STATED TASK:
Copy the following material word for word, keeping every line.

DATA SECTION:
## Begin

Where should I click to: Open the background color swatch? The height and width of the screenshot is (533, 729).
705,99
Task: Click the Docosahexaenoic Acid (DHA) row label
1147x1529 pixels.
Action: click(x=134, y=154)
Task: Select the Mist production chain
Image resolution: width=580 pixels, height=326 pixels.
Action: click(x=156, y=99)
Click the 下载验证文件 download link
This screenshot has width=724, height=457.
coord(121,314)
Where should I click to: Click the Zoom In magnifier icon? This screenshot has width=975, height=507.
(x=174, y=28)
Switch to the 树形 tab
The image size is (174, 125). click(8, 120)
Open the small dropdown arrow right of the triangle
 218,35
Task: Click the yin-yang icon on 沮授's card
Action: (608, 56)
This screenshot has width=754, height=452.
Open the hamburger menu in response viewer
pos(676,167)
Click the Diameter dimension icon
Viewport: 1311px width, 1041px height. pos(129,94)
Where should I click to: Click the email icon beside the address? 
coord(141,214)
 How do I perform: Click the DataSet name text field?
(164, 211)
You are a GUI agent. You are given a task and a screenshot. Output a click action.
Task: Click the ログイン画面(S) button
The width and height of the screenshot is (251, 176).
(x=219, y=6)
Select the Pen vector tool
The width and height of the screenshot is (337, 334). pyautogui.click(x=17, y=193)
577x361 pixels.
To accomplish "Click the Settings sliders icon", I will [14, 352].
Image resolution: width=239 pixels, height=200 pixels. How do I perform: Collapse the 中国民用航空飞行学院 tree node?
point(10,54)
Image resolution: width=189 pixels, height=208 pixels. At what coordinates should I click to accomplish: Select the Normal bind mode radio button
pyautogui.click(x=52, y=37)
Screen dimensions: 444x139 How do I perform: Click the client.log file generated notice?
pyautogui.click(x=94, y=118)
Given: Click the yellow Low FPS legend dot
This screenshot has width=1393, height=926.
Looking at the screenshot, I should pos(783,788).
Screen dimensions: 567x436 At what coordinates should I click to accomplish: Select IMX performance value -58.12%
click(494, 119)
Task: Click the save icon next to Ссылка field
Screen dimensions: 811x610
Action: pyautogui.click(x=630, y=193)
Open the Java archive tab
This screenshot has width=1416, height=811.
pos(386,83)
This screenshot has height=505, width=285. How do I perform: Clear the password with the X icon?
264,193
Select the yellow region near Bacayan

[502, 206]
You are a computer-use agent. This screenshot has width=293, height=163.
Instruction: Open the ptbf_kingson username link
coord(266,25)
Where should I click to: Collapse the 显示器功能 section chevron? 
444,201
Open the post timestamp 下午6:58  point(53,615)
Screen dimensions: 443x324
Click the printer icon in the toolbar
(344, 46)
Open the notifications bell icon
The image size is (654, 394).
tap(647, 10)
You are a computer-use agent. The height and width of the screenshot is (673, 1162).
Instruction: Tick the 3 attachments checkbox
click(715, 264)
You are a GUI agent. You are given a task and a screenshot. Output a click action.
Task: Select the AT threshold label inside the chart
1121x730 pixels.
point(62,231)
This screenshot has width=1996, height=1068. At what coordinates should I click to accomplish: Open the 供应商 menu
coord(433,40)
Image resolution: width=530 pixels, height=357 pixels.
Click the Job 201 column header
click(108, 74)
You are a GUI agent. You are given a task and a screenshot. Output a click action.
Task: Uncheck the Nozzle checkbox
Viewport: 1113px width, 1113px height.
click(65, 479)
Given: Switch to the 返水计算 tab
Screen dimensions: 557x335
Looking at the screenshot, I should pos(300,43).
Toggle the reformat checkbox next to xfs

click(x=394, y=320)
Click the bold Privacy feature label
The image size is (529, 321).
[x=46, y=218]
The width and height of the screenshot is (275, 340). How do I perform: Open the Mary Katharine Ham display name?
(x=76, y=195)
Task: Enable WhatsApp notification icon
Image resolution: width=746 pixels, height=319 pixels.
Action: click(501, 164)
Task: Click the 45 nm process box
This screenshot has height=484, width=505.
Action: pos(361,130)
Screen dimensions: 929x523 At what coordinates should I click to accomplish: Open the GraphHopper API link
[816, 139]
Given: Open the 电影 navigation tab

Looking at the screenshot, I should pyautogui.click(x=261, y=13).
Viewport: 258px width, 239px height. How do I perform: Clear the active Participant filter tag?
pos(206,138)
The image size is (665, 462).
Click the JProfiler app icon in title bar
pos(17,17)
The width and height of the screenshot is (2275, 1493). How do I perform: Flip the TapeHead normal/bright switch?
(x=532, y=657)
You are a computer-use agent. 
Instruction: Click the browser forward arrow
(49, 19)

## End

EXPECTED ANSWER:
Where should I click to: Open the background color swatch? The height and width of the screenshot is (533, 729).
705,99
Task: Click the Docosahexaenoic Acid (DHA) row label
1147x1529 pixels.
Action: click(x=134, y=154)
Task: Select the Mist production chain
Image resolution: width=580 pixels, height=326 pixels.
Action: click(x=156, y=99)
Click the 下载验证文件 download link
This screenshot has width=724, height=457.
coord(121,314)
Where should I click to: Click the Zoom In magnifier icon? This screenshot has width=975, height=507.
(x=174, y=28)
Switch to the 树形 tab
The image size is (174, 125). click(8, 120)
Open the small dropdown arrow right of the triangle
 218,35
Task: Click the yin-yang icon on 沮授's card
Action: (608, 56)
This screenshot has width=754, height=452.
Open the hamburger menu in response viewer
pos(676,167)
Click the Diameter dimension icon
Viewport: 1311px width, 1041px height. pos(129,94)
Where should I click to: Click the email icon beside the address? 
coord(141,214)
 How do I perform: Click the DataSet name text field?
(164, 211)
You are a GUI agent. You are given a task and a screenshot. Output a click action.
Task: Click the ログイン画面(S) button
The width and height of the screenshot is (251, 176).
(x=219, y=6)
Select the Pen vector tool
The width and height of the screenshot is (337, 334). pyautogui.click(x=17, y=193)
577x361 pixels.
To accomplish "Click the Settings sliders icon", I will [14, 352].
Image resolution: width=239 pixels, height=200 pixels. How do I perform: Collapse the 中国民用航空飞行学院 tree node?
point(10,54)
Image resolution: width=189 pixels, height=208 pixels. At what coordinates should I click to accomplish: Select the Normal bind mode radio button
pyautogui.click(x=52, y=37)
Screen dimensions: 444x139 How do I perform: Click the client.log file generated notice?
pyautogui.click(x=94, y=118)
Given: Click the yellow Low FPS legend dot
This screenshot has width=1393, height=926.
Looking at the screenshot, I should pos(783,788).
Screen dimensions: 567x436 At what coordinates should I click to accomplish: Select IMX performance value -58.12%
click(494, 119)
Task: Click the save icon next to Ссылка field
Screen dimensions: 811x610
Action: pyautogui.click(x=630, y=193)
Open the Java archive tab
This screenshot has width=1416, height=811.
pos(386,83)
This screenshot has height=505, width=285. How do I perform: Clear the password with the X icon?
264,193
Select the yellow region near Bacayan

[502, 206]
You are a computer-use agent. This screenshot has width=293, height=163.
Instruction: Open the ptbf_kingson username link
coord(266,25)
Where should I click to: Collapse the 显示器功能 section chevron? 
444,201
Open the post timestamp 下午6:58  point(53,615)
Screen dimensions: 443x324
Click the printer icon in the toolbar
(344, 46)
Open the notifications bell icon
The image size is (654, 394).
tap(647, 10)
You are a computer-use agent. The height and width of the screenshot is (673, 1162).
Instruction: Tick the 3 attachments checkbox
click(715, 264)
You are a GUI agent. You are given a task and a screenshot. Output a click action.
Task: Select the AT threshold label inside the chart
1121x730 pixels.
point(62,231)
This screenshot has width=1996, height=1068. At what coordinates should I click to accomplish: Open the 供应商 menu
coord(433,40)
Image resolution: width=530 pixels, height=357 pixels.
Click the Job 201 column header
click(108, 74)
You are a GUI agent. You are given a task and a screenshot. Output a click action.
Task: Uncheck the Nozzle checkbox
Viewport: 1113px width, 1113px height.
click(65, 479)
Given: Switch to the 返水计算 tab
Screen dimensions: 557x335
Looking at the screenshot, I should pos(300,43).
Toggle the reformat checkbox next to xfs

click(x=394, y=320)
Click the bold Privacy feature label
The image size is (529, 321).
[x=46, y=218]
The width and height of the screenshot is (275, 340). How do I perform: Open the Mary Katharine Ham display name?
(x=76, y=195)
Task: Enable WhatsApp notification icon
Image resolution: width=746 pixels, height=319 pixels.
Action: click(501, 164)
Task: Click the 45 nm process box
This screenshot has height=484, width=505.
Action: pos(361,130)
Screen dimensions: 929x523 At what coordinates should I click to accomplish: Open the GraphHopper API link
[816, 139]
Given: Open the 电影 navigation tab

Looking at the screenshot, I should pyautogui.click(x=261, y=13).
Viewport: 258px width, 239px height. How do I perform: Clear the active Participant filter tag?
pos(206,138)
The image size is (665, 462).
Click the JProfiler app icon in title bar
pos(17,17)
The width and height of the screenshot is (2275, 1493). How do I perform: Flip the TapeHead normal/bright switch?
(x=532, y=657)
You are a computer-use agent. 
Instruction: Click the browser forward arrow
(49, 19)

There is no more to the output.